- **About this exercise**:
Please write out only the lines from the line with "This screenshot has width=980, height=500." to the line with "You are a computer-use agent. 630x840 pixels.", inclusive, exactly as they stand below, without the pictures.

- **Provided records**:
== == ==

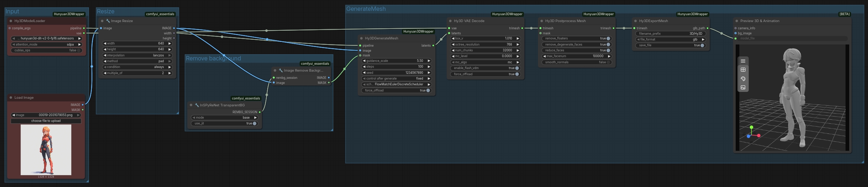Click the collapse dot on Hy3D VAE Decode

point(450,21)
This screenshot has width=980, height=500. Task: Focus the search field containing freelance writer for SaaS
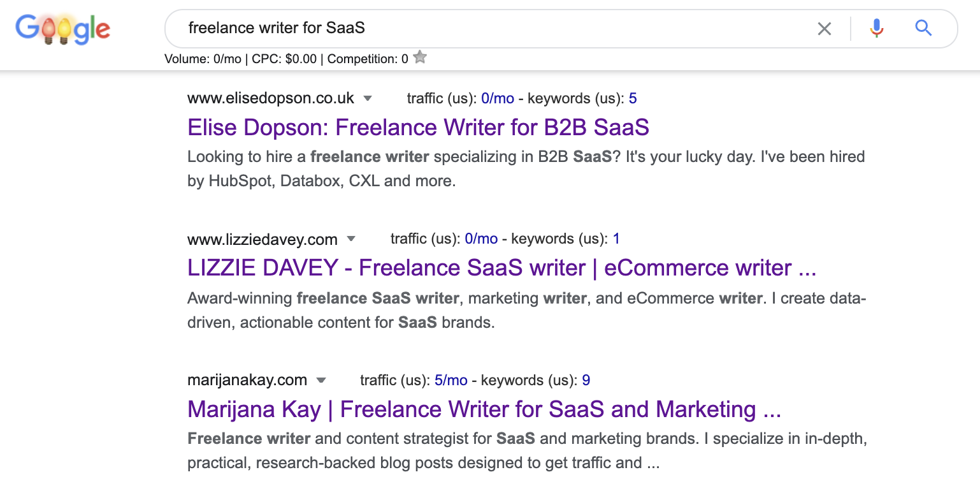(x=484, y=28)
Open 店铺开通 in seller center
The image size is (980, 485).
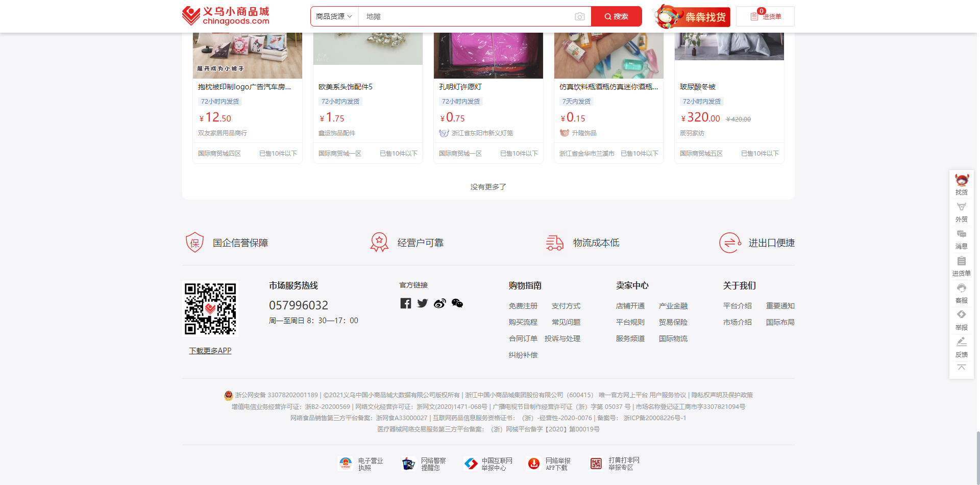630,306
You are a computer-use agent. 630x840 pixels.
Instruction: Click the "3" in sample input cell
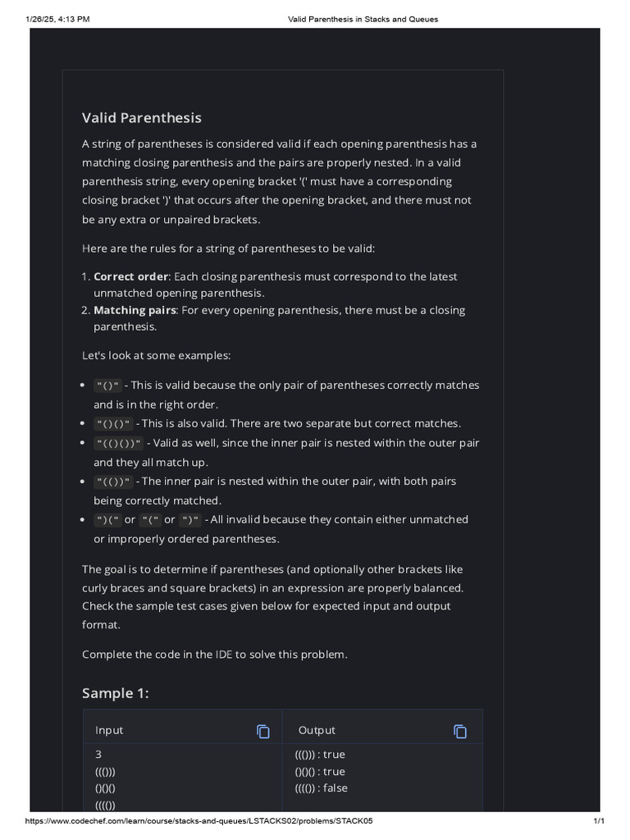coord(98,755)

== == ==

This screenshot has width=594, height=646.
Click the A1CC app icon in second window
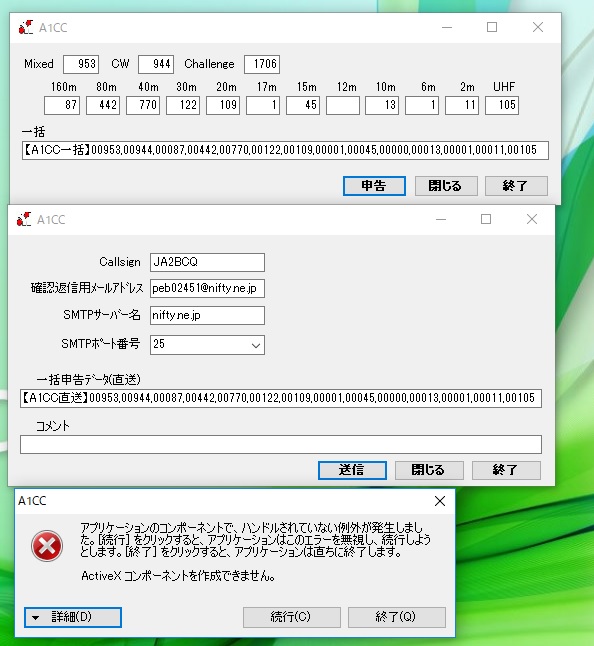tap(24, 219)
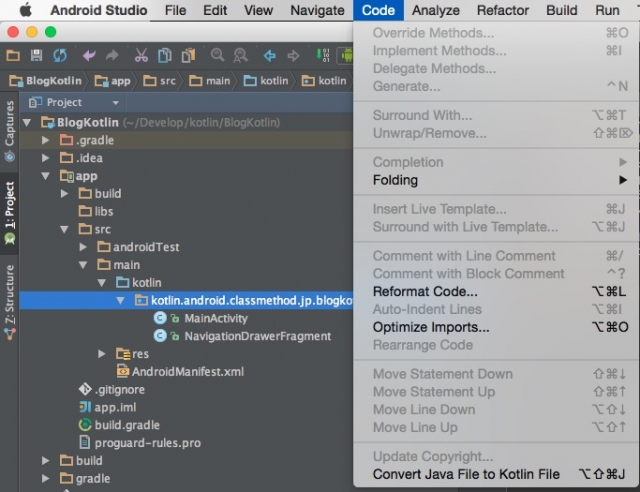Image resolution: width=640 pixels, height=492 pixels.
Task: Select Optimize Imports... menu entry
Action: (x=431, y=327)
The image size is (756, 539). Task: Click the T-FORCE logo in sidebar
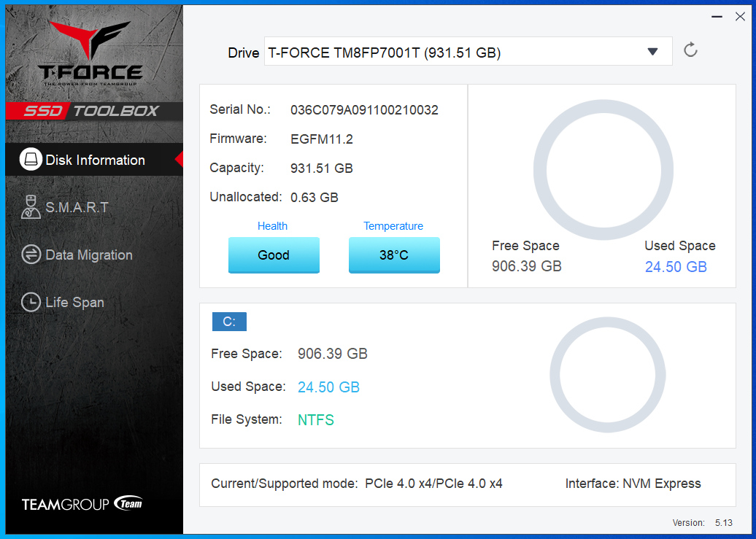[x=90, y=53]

== == ==

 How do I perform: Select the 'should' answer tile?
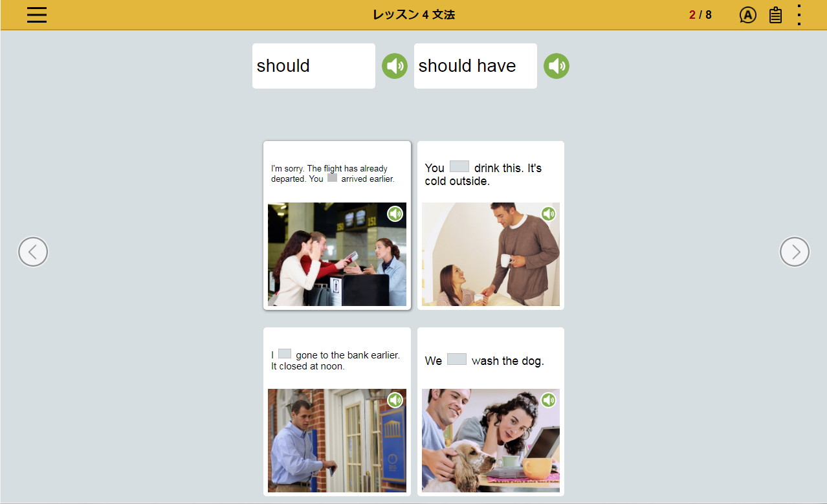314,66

== == ==

- **Task output**:
This screenshot has width=980, height=500. Task: Focus the search field containing freelance writer for SaaS
(x=484, y=28)
Open 店铺开通 in seller center
The image size is (980, 485).
630,306
You are a computer-use agent. 630x840 pixels.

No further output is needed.